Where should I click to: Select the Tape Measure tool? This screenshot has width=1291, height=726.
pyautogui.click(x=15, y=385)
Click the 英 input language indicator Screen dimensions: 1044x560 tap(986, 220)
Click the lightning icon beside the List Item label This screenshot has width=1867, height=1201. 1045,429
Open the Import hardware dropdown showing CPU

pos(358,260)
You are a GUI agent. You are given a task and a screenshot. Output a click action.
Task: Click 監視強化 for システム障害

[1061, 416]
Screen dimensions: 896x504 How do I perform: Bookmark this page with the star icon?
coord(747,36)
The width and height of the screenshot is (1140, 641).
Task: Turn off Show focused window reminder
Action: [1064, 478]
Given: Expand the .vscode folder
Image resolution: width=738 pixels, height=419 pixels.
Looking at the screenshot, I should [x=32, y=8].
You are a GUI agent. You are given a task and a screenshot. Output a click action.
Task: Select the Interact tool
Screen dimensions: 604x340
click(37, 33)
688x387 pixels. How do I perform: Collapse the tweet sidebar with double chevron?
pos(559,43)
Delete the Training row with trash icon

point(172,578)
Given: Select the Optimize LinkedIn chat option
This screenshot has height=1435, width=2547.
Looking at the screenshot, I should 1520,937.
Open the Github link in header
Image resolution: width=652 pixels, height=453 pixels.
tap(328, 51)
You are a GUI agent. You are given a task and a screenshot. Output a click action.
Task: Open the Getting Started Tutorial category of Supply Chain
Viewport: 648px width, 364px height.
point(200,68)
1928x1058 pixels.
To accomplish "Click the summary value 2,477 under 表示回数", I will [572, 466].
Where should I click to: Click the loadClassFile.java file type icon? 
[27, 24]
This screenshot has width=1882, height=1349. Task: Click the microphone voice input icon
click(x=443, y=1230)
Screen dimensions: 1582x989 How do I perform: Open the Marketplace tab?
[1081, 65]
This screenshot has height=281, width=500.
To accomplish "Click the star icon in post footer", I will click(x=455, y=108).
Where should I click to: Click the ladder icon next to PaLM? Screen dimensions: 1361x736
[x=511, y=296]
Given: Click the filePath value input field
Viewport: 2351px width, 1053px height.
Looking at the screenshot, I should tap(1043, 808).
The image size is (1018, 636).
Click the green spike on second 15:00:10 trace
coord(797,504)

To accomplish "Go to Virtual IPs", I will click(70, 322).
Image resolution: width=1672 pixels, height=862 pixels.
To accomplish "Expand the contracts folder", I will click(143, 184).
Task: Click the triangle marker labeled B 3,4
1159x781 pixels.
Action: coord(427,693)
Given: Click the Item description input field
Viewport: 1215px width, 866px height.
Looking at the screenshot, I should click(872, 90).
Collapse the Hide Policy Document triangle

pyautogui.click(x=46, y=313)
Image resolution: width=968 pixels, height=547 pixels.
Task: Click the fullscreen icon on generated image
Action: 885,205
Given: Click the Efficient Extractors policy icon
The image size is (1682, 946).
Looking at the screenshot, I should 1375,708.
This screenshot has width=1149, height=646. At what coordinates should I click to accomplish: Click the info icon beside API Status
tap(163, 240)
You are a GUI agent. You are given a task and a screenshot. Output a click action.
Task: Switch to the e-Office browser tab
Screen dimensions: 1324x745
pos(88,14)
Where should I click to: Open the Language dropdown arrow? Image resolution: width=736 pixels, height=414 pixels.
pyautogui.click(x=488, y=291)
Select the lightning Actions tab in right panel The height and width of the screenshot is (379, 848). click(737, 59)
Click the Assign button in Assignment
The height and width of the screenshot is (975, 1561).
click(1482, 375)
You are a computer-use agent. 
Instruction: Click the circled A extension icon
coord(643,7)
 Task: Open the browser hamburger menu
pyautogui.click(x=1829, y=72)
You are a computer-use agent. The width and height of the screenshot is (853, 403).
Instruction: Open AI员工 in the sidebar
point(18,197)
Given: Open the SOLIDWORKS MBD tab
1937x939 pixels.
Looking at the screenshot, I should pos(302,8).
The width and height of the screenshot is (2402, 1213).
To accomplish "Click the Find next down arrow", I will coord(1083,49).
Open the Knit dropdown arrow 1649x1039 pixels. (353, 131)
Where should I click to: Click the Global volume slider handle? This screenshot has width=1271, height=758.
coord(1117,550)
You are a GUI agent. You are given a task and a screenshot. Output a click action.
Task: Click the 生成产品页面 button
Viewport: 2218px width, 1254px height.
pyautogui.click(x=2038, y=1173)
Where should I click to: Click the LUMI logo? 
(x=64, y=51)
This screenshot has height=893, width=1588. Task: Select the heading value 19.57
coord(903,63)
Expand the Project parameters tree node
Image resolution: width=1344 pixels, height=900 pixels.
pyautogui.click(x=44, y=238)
======
:: TASK DETAILS ::
Scan the entries above, and wherever a line holds the string "folder", copy it.

:: REPLY ::
Given: Expand the .vscode folder
To accomplish "Expand the contracts folder", I will click(143, 184).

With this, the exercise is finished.